ASSIGNMENT:
Two lines mark the range in the entries below: the one holding "Instruction: Open the histogram" and the one holding "Image resolution: width=586". Set down those two and all lines between them, exactly.

RECORD SET:
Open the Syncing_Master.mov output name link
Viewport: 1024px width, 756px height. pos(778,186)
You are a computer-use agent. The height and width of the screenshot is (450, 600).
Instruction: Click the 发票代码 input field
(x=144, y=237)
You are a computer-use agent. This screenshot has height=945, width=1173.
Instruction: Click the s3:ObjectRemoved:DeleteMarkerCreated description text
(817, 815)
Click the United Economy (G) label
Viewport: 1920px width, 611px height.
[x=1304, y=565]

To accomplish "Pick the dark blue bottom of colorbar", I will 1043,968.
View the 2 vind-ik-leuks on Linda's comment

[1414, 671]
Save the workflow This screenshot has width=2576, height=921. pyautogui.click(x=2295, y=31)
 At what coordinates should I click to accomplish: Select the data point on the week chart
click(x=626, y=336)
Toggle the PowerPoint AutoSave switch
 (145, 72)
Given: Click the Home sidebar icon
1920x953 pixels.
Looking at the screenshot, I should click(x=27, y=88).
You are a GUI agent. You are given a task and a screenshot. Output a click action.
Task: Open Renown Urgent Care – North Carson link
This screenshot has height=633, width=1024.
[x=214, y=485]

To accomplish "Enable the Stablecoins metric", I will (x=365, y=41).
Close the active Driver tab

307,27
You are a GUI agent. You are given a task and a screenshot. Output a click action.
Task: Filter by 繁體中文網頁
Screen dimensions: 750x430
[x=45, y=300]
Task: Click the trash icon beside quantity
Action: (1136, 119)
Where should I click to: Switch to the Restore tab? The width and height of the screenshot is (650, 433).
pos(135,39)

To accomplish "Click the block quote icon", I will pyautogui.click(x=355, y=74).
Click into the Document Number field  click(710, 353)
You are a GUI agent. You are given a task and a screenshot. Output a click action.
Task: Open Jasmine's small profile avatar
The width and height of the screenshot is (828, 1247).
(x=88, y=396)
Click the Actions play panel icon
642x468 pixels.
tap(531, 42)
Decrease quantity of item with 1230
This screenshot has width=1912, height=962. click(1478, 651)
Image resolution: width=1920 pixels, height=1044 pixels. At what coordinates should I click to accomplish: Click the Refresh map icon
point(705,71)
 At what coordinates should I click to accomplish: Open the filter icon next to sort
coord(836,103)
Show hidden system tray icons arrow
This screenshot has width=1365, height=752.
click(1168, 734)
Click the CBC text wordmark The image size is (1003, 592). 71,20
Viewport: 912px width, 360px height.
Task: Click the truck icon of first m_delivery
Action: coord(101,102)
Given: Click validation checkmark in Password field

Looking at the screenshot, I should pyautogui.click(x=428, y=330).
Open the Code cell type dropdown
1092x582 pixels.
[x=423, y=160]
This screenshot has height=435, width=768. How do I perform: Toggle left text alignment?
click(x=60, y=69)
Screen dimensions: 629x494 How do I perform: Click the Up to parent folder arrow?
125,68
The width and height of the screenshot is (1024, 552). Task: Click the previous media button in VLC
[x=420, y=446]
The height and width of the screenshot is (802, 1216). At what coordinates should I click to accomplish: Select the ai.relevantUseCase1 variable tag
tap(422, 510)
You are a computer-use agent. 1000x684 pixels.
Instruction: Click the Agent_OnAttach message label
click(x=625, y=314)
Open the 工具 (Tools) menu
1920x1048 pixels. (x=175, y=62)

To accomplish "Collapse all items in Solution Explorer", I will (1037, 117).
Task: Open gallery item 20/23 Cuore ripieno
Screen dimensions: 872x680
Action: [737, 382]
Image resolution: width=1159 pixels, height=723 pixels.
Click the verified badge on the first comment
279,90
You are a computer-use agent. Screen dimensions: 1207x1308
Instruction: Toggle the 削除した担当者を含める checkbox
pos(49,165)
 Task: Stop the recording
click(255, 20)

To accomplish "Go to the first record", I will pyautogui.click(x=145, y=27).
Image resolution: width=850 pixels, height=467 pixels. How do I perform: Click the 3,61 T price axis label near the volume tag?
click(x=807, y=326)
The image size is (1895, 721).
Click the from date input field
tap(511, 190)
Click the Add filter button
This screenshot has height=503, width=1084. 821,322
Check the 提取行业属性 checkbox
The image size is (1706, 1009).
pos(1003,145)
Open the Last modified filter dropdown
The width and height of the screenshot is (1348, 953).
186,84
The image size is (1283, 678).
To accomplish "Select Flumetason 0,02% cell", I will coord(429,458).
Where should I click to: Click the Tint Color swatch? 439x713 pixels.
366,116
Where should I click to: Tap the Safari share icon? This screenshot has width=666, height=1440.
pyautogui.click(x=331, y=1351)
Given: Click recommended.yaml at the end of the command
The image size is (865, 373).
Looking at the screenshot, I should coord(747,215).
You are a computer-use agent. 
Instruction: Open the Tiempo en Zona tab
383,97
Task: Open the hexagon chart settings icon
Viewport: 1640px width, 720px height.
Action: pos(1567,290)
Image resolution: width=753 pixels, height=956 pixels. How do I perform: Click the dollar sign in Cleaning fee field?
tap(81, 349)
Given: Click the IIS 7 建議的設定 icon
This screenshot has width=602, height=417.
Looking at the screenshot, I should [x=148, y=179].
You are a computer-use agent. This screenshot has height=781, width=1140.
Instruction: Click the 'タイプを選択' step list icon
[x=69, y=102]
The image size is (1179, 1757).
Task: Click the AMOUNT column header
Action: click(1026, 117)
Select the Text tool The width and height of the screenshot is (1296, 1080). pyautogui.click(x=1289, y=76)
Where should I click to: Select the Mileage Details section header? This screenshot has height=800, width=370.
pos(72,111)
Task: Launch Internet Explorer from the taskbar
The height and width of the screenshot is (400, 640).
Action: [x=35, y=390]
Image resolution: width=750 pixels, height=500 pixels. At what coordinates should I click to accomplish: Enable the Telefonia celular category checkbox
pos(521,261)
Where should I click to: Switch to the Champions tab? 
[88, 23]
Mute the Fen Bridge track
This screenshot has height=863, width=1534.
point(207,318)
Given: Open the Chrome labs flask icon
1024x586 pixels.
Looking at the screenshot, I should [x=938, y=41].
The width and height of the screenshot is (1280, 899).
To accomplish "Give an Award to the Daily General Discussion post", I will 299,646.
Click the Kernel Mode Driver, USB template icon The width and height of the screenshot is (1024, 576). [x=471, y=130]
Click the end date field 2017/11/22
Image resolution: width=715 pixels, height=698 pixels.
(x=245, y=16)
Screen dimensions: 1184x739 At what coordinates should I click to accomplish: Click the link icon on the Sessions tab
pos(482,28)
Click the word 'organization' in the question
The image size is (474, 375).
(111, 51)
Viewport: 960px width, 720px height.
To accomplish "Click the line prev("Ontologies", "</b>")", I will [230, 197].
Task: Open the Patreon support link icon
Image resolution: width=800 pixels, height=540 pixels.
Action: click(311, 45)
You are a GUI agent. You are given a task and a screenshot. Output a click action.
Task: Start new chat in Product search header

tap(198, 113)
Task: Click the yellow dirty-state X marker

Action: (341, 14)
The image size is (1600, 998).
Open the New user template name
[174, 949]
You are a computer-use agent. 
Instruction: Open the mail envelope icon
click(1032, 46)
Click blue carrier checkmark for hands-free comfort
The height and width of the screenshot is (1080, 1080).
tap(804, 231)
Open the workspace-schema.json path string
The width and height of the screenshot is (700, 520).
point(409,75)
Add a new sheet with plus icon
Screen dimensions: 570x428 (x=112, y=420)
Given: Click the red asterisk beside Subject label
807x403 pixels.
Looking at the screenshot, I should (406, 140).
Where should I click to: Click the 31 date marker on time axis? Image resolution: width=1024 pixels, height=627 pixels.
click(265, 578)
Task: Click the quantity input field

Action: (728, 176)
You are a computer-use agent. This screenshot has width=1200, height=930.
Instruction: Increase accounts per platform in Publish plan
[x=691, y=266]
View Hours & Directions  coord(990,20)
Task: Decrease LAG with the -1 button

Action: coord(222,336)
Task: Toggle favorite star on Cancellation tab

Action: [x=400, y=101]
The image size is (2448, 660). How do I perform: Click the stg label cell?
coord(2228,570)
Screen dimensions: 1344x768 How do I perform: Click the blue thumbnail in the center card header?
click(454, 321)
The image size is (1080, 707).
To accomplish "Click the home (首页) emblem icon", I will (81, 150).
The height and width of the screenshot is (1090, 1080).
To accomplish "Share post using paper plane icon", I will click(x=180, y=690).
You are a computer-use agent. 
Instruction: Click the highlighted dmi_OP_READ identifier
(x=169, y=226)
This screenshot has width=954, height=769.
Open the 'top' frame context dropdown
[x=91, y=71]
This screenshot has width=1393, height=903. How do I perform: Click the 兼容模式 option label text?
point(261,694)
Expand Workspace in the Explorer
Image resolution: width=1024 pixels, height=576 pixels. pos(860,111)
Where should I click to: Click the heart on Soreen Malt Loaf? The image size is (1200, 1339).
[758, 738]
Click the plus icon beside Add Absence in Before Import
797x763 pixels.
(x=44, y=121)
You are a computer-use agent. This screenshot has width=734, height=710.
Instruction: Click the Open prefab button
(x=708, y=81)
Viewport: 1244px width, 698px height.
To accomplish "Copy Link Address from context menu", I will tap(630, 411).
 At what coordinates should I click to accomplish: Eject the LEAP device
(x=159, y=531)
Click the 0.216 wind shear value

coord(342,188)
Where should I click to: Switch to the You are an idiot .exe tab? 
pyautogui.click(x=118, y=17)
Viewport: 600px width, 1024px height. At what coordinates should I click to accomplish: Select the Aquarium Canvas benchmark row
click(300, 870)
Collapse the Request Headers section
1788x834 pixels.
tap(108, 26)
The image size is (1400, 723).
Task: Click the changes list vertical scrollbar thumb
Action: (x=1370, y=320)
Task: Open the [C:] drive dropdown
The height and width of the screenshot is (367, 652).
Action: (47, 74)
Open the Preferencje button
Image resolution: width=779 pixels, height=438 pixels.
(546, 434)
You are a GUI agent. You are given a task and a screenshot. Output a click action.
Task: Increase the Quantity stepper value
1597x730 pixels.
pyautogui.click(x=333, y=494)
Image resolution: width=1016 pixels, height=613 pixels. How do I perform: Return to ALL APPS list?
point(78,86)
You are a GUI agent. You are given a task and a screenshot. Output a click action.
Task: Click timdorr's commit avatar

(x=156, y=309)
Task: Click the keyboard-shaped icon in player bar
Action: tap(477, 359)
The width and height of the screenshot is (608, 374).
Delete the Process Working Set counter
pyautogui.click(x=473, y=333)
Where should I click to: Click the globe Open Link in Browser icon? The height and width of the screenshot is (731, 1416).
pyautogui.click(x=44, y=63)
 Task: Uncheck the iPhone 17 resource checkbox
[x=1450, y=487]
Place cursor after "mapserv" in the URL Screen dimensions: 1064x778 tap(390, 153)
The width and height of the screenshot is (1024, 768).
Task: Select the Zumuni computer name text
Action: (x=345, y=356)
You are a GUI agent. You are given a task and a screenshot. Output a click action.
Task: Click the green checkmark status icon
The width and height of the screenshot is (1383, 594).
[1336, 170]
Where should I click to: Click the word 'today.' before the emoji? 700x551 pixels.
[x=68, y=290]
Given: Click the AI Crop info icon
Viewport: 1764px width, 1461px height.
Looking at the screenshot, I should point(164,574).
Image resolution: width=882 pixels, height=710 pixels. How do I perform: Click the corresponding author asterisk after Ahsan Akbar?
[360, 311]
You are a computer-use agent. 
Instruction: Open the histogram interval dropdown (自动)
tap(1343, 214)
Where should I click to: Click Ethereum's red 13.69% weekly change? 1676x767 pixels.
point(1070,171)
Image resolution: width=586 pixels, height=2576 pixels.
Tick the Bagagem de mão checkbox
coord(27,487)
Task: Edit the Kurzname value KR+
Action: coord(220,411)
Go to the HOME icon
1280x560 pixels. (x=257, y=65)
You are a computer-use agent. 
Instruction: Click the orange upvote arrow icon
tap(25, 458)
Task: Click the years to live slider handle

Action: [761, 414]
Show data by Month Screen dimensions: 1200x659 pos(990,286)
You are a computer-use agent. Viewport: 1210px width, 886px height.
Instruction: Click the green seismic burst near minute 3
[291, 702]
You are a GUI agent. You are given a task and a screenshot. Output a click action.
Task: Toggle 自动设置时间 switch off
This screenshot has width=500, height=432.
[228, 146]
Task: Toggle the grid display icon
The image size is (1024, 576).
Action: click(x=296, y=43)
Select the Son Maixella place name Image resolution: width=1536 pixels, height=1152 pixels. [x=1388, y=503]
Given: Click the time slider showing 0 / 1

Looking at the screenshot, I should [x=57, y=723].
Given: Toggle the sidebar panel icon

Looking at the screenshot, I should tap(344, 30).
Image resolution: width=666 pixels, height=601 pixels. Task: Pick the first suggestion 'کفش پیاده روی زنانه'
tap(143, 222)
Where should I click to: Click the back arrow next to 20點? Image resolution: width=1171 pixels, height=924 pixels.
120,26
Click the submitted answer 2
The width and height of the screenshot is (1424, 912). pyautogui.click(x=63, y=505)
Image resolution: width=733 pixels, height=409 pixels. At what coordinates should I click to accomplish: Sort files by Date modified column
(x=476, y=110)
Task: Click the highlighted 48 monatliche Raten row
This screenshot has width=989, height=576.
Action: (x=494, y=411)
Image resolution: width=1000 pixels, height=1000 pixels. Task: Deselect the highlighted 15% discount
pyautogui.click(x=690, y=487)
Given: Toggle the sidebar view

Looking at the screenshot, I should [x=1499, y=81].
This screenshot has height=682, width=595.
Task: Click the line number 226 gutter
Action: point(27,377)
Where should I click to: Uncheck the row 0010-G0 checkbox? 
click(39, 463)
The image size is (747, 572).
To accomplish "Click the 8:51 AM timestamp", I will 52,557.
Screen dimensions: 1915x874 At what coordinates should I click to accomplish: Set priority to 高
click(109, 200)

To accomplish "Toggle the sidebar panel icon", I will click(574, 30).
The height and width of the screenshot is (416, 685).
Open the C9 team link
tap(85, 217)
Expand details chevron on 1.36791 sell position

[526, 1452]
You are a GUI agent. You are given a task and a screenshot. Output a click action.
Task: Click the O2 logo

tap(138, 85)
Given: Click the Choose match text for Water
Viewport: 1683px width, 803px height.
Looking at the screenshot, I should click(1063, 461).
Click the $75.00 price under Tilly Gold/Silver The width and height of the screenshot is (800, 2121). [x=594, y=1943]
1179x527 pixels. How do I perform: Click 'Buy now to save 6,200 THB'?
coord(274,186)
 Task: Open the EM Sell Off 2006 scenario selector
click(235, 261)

FINAL ANSWER:
Instruction: Open the histogram interval dropdown (自动)
tap(1343, 214)
Where should I click to: Click Ethereum's red 13.69% weekly change? 1676x767 pixels.
point(1070,171)
Image resolution: width=586 pixels, height=2576 pixels.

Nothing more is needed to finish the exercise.